◆ PROVIDED PASSAGE ◆
+===+
Today's lesson was on the nature of the church. We talked about how the church is not a democracy, but a kingdom with Christ as the King. It was well received. We also talked about promoting unity in the church and the importance of remaining on mission and not being distracted by conflict over useless arguments. When I asked them about some of the "opinion" areas that have led to conflict in their churches they responded with some familiar answers.
Money was one. How do we spend it? Who gets it? Another was positions and titles within the church. Some want the titles but don't want the work. Some want to hold onto their positions as "pastor" and will not delegate, so the church does not grow. Sounds all too familiar. The day ended with a discussion, of all things, about the role of women in the church. One pastor asked me if women could be preachers or if this was prohibited in scripture.
+===+
◆ RAW DATA ◆
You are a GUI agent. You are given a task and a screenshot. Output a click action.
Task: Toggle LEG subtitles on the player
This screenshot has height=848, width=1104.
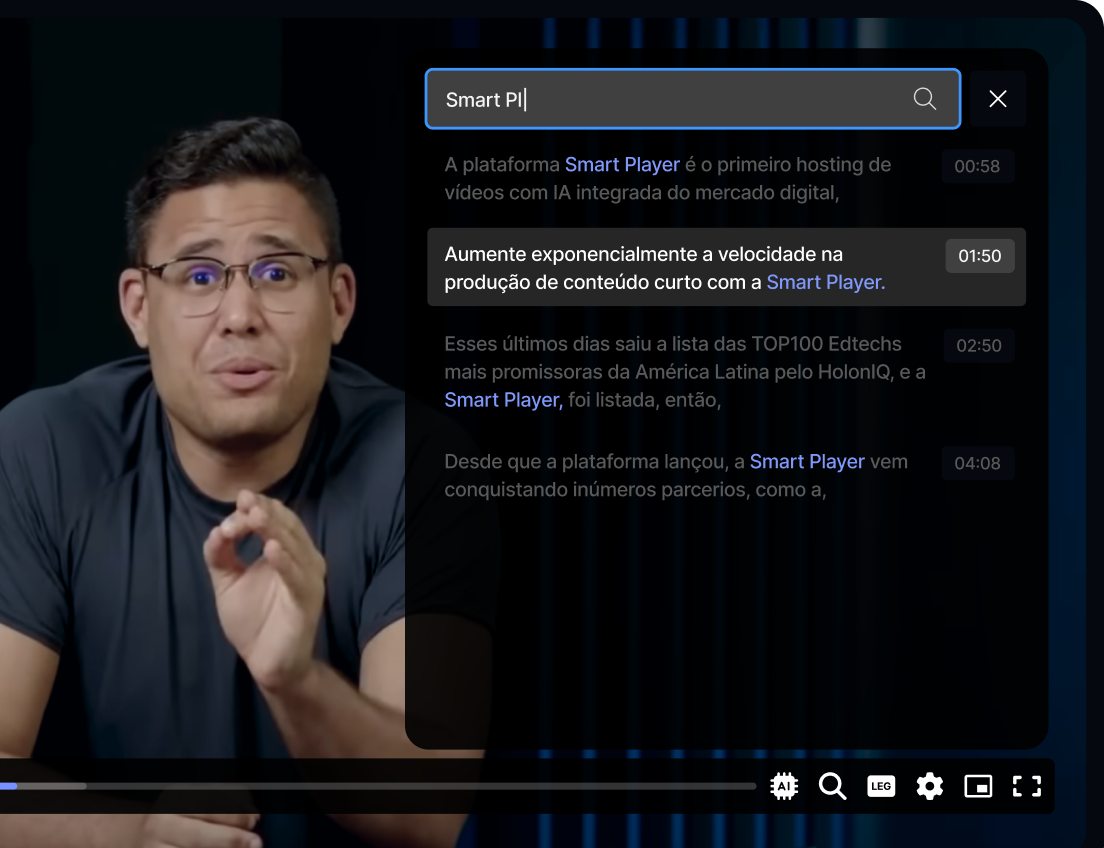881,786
+===+
◆ TASKS TO CARRY OUT ◆
1. Answer these questions using the account of the church lesson.
(a) What does the account say the church is, instead of a democracy?
(b) What two questions about money are given as sources of conflict?
(c) What topic did the day end with a discussion about?
2. Carry on the account of the church lesson, beginning right after its final sentence.

◆ ANSWERS TO THE EXERCISE ◆
1.
(a) A kingdom with Christ as the King.
(b) How do we spend it? Who gets it?
(c) The role of women in the church.

2.
He has seen women preaching on the television (Joyce Meier?) and wonders if it is correct or not. He thinks, "no." Another pastor has a cousin and an aunt that preach in the US. He said that, because the angels first appeared to women to announce the resurrection of Jesus Christ, that women today are authorized to preach.
Different country, same controversy.
We discussed it and, when pressed to do so, I gave them my opinion on the issue. Then I told them that this was a particularly good example of the very thing I said was so important - that we not allow tangential grey areas to prevent us from the mission of the church: evangelism and discipleship.